WHAT THE TASK REQUIRES: Please repeat the items from the line with "The width and" up to and including the line with "tap(1169, 961)", substituting "lens-shaped" for "camera-shaped" and leaving everything else unchanged. Leave the pictures out of your answer.

SOURCE MATERIAL:
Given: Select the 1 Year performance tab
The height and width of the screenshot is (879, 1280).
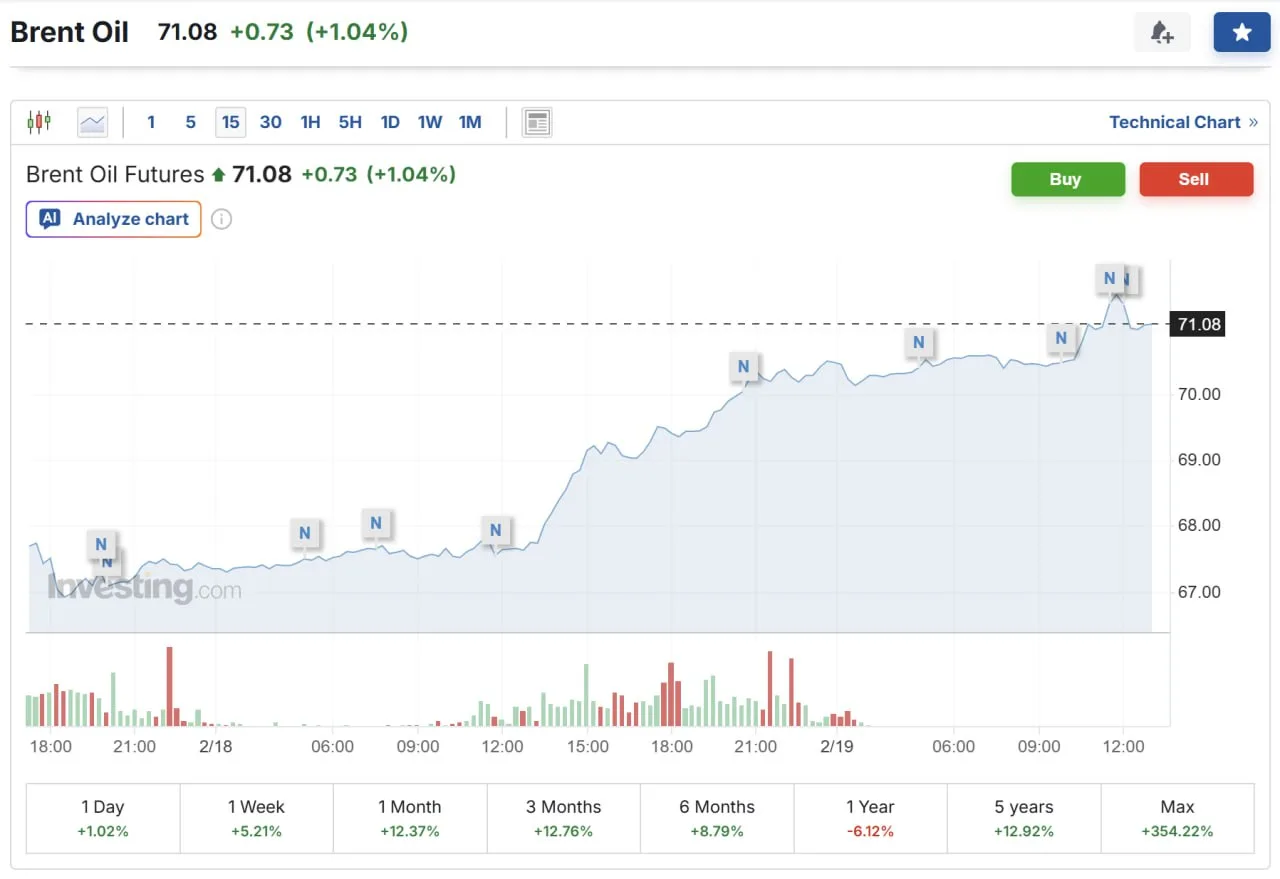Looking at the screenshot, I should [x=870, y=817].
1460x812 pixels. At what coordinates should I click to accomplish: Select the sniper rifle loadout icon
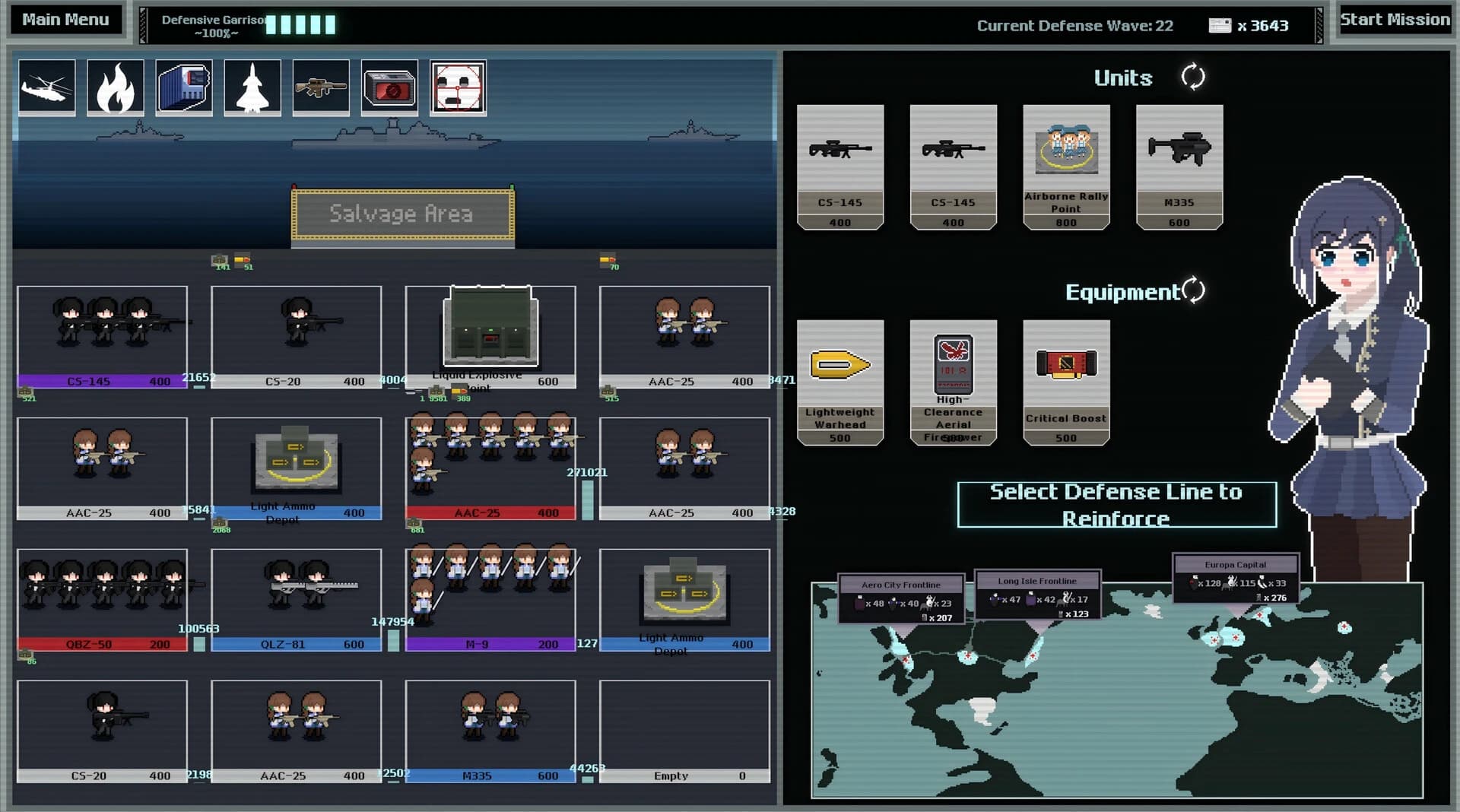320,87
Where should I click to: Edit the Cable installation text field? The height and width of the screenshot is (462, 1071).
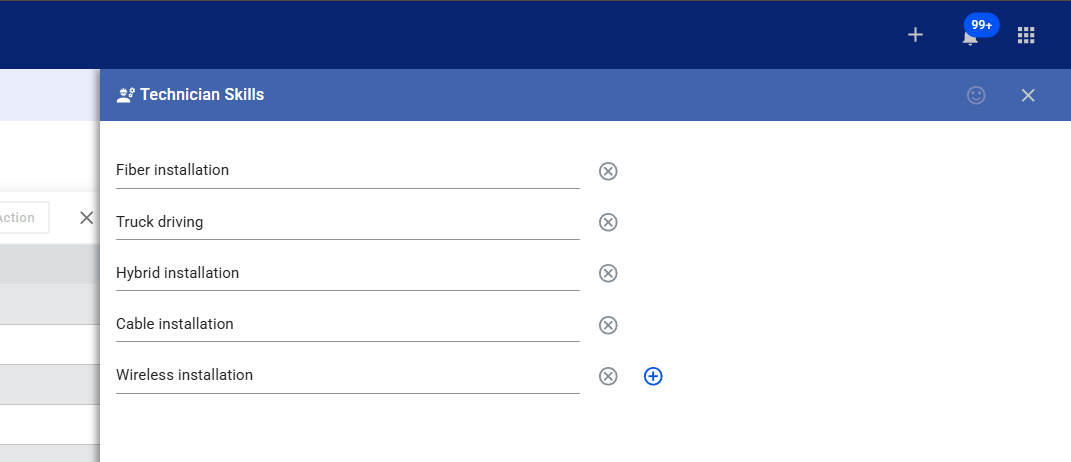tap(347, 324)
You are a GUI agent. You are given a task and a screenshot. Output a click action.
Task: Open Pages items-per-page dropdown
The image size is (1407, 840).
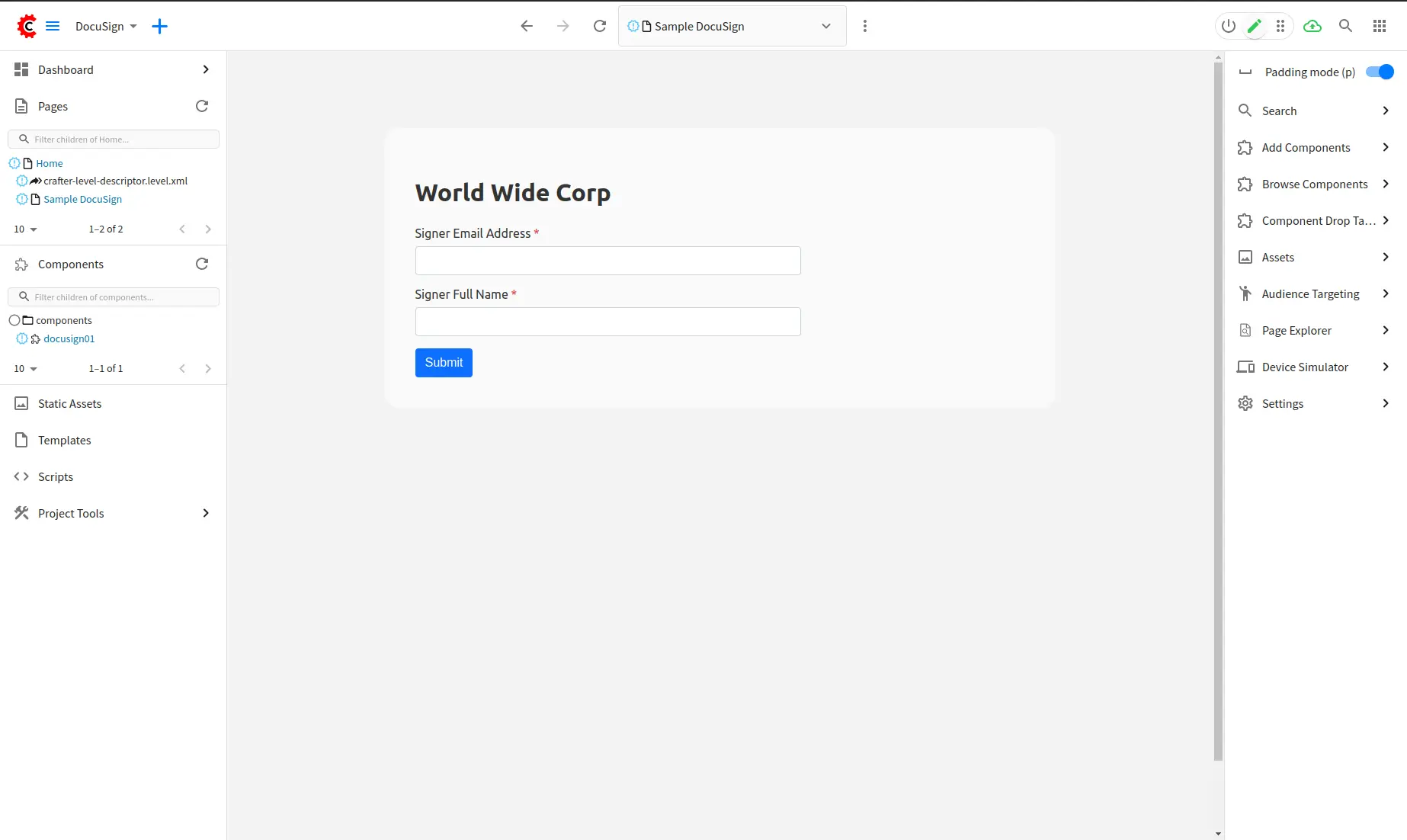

* * *

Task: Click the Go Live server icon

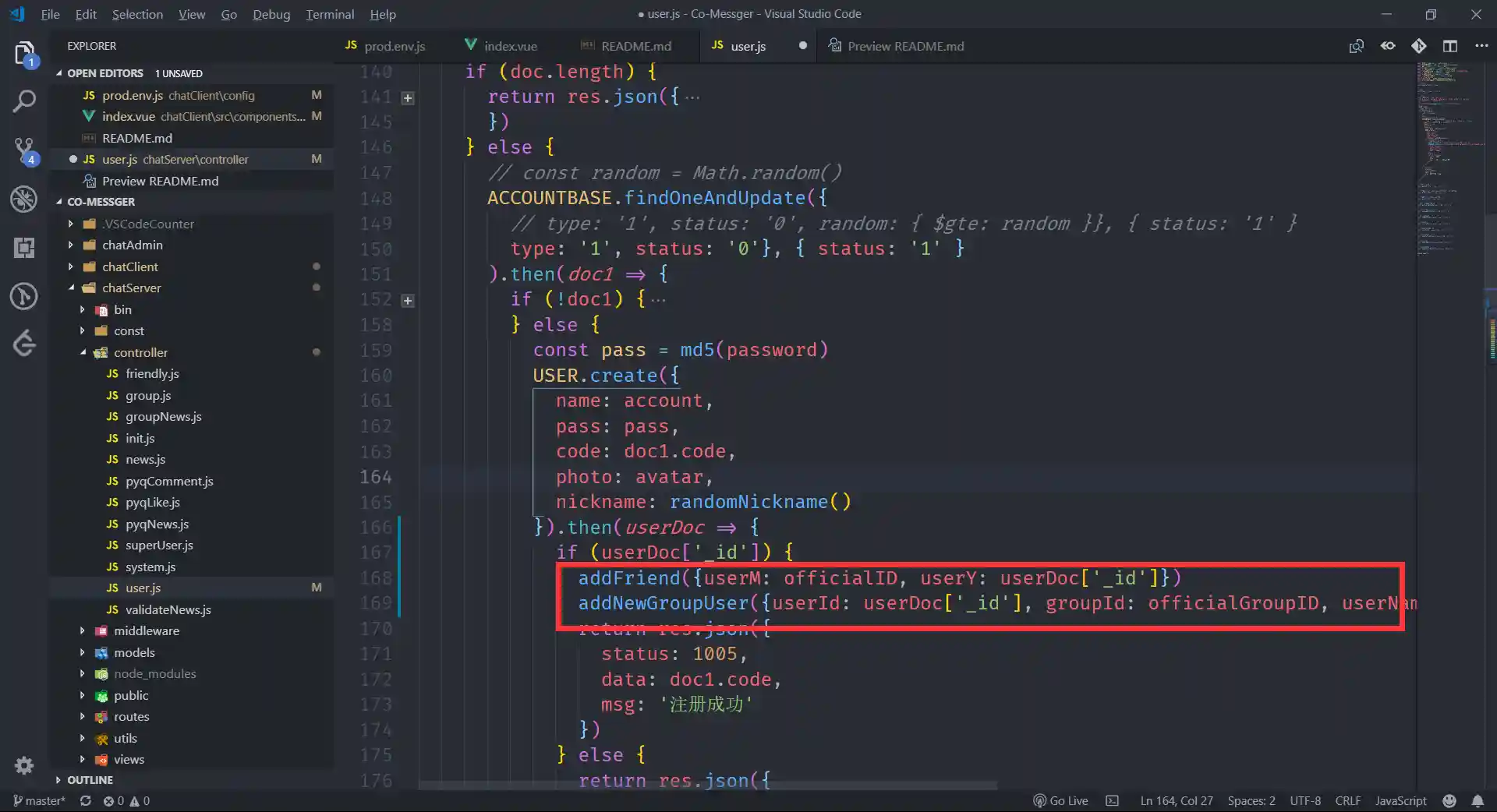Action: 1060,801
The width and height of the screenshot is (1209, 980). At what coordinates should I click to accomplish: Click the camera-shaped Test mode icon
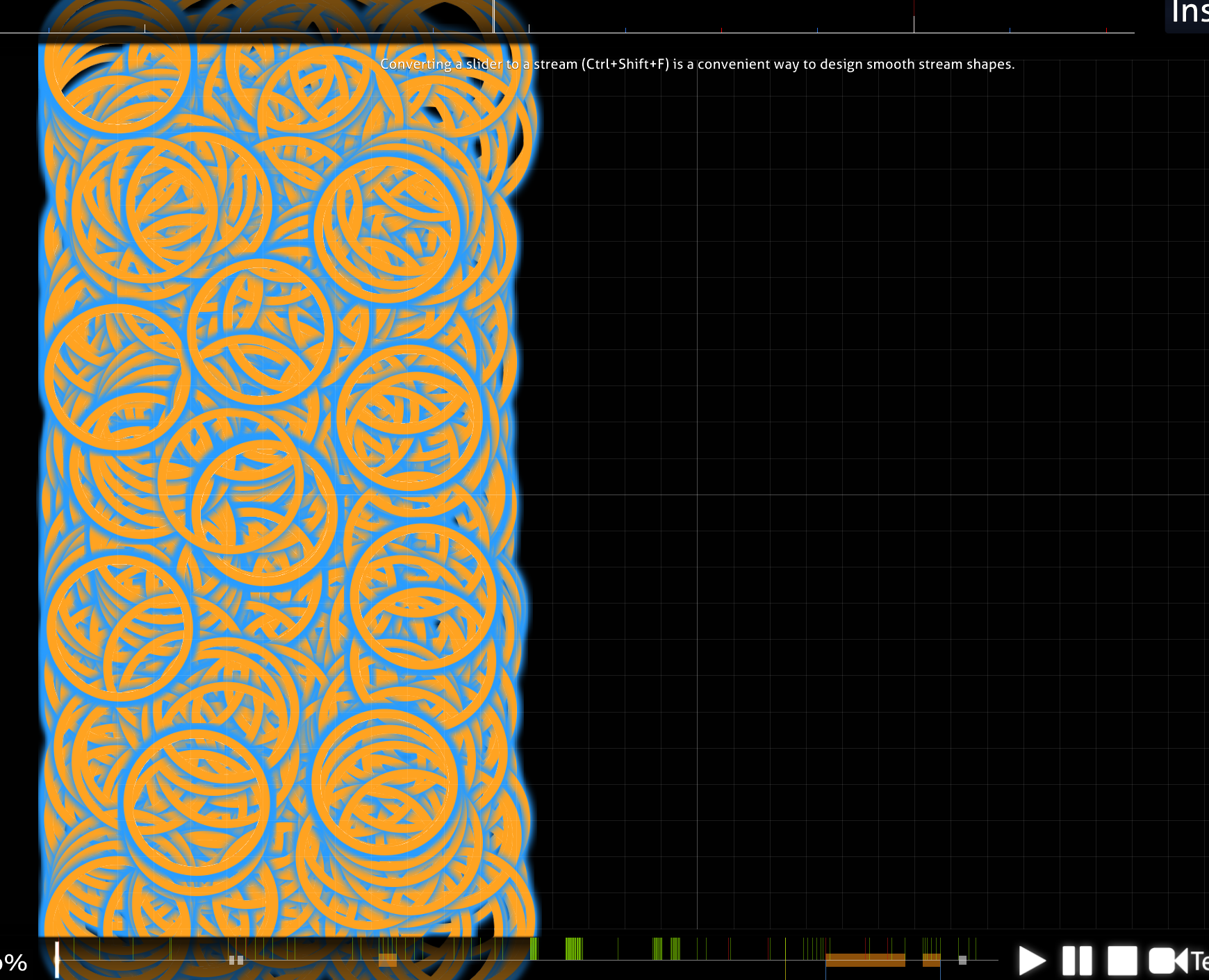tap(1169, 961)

---

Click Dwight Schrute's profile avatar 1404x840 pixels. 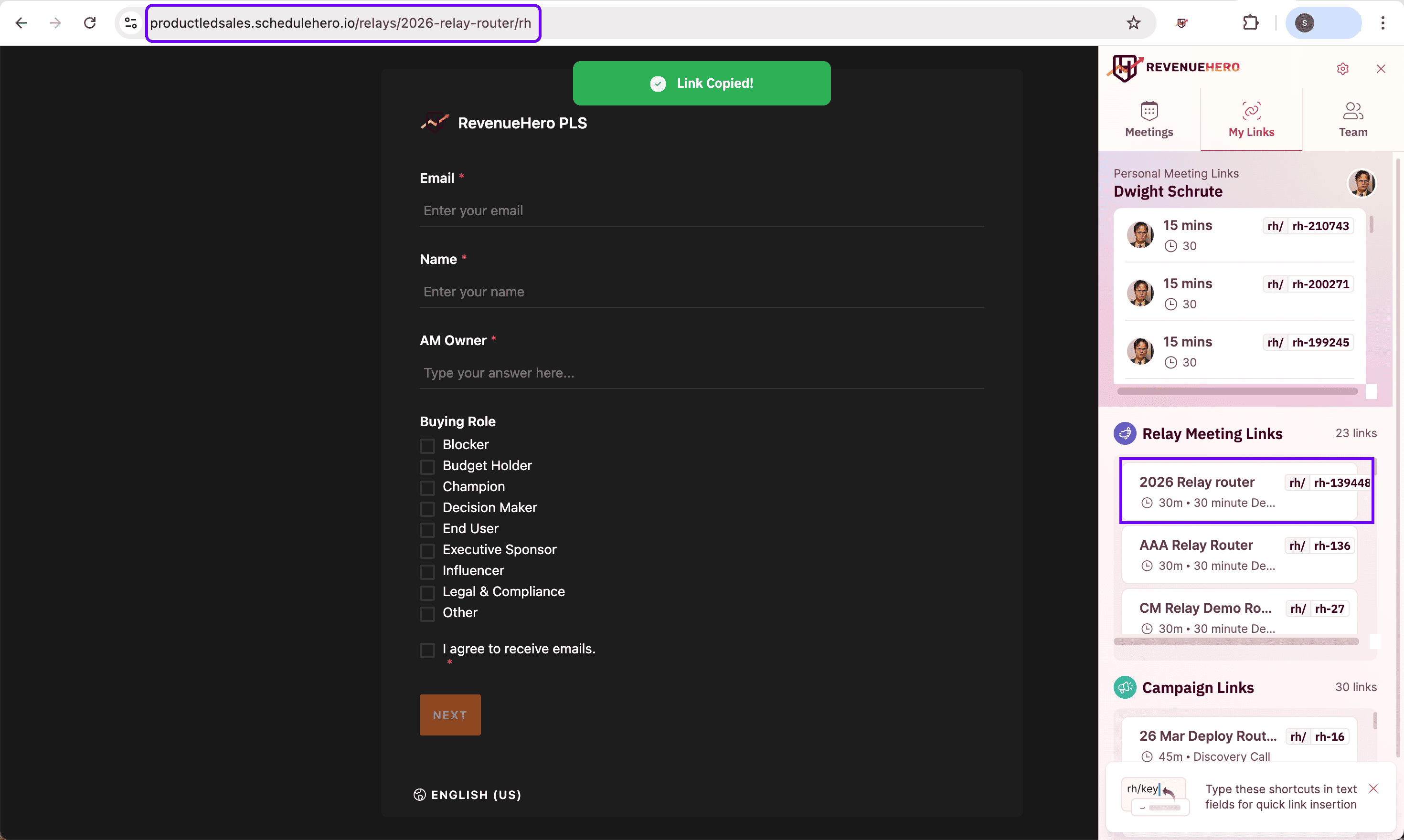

TASK OUTPUT:
The width and height of the screenshot is (1209, 980). At what coordinates should I click to accomplish: Click the lens-shaped Test mode icon
tap(1169, 961)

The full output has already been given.